75 Romane, dazu hunderte TV- und Kinofilme mit mehr als 30 Hauptdarstellern: Der 1930 von Georges Simenon erdachte Pariser Kommissar Maigret gehört zu den meistbeschäftigten Ermittlern der Kriminal-Literatur. Die jüngste Episode nun unter dem schlichten Titel "Maigret" ins Kino zu bringen, klingt da fast anmaßend. So, als wäre erst jetzt der ultimative Maigret-Krimi entstanden. Diesen Superlativ verdient "Maigret" nicht. Gleichwohl hat Regisseur Patrice Leconte einen stimmungsvollen Kriminalfilm gedreht, in dem ein umstrittener Star in der Titelrolle zeigt, dass er unbestritten weiterhin zu Frankreichs größten Schauspielern zählt: Gerard Depardieu.

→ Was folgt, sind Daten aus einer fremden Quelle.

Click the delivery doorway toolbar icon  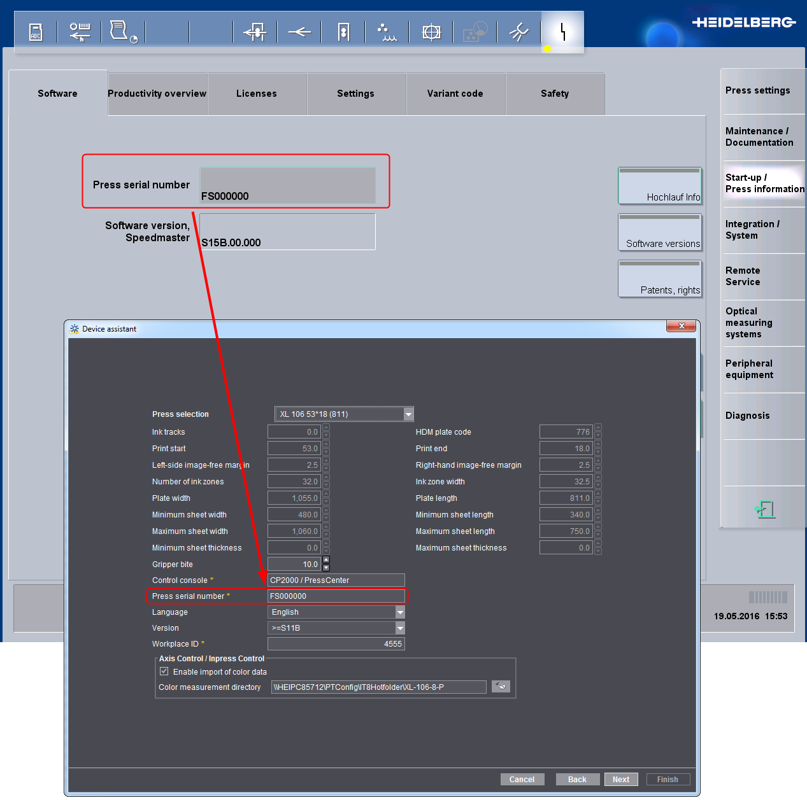click(x=343, y=32)
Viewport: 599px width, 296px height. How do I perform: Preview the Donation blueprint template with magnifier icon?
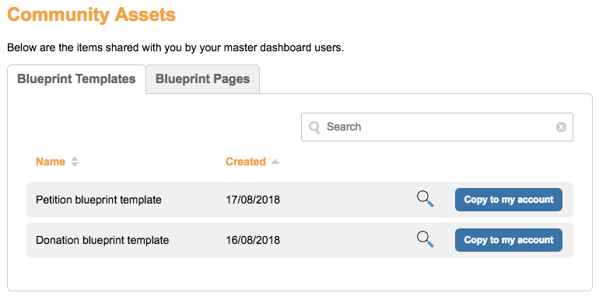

In "Maigret" wird der gewohnt schwerblütige, diesfalls aber auch schwergewichtige Kommissar zur Leiche einer unbekannten jungen Frau gerufen, die nach heftigen Stichwunden in ihrem Blute liegt. Die Story richtet es so ein, dass die Zuschauer zu Beginn mehr über den Fall wissen als die Polizei (Romanvorlage: "Maigret und die junge Tote" von 1954). Regisseur Leconte ("Ridicule") baut bei der Tätersuche geschickt Spannung auf. Doch wie so oft bei "Maigret" geht es weniger um die Frage des "Wer wars?" als vielmehr um die gesellschaftlichen und persönlichen Hintergründe der Tat.
Depardieu legt den Kommissar kunstvoll als melancholischen Menschenfreund an, der es trotz aller Empathie versteht, mit eiserner Hand zu ermitteln. Die Spur führt in eine Zwischenwelt, in der die Bourgeoisie ihre eigene (Doppel-)Moral zimmert, an der die Opfer, vornehmlich weiblich, zu zerbrechen drohen. In Summe ergibt das einen tiefgründigen, abgründigen und düster-opulent bebilderten Film, an dessen Gelingen auch die Darstellerinnen Jade Labeste und Melanie Bernier großen Anteil tragen. Sehenswert.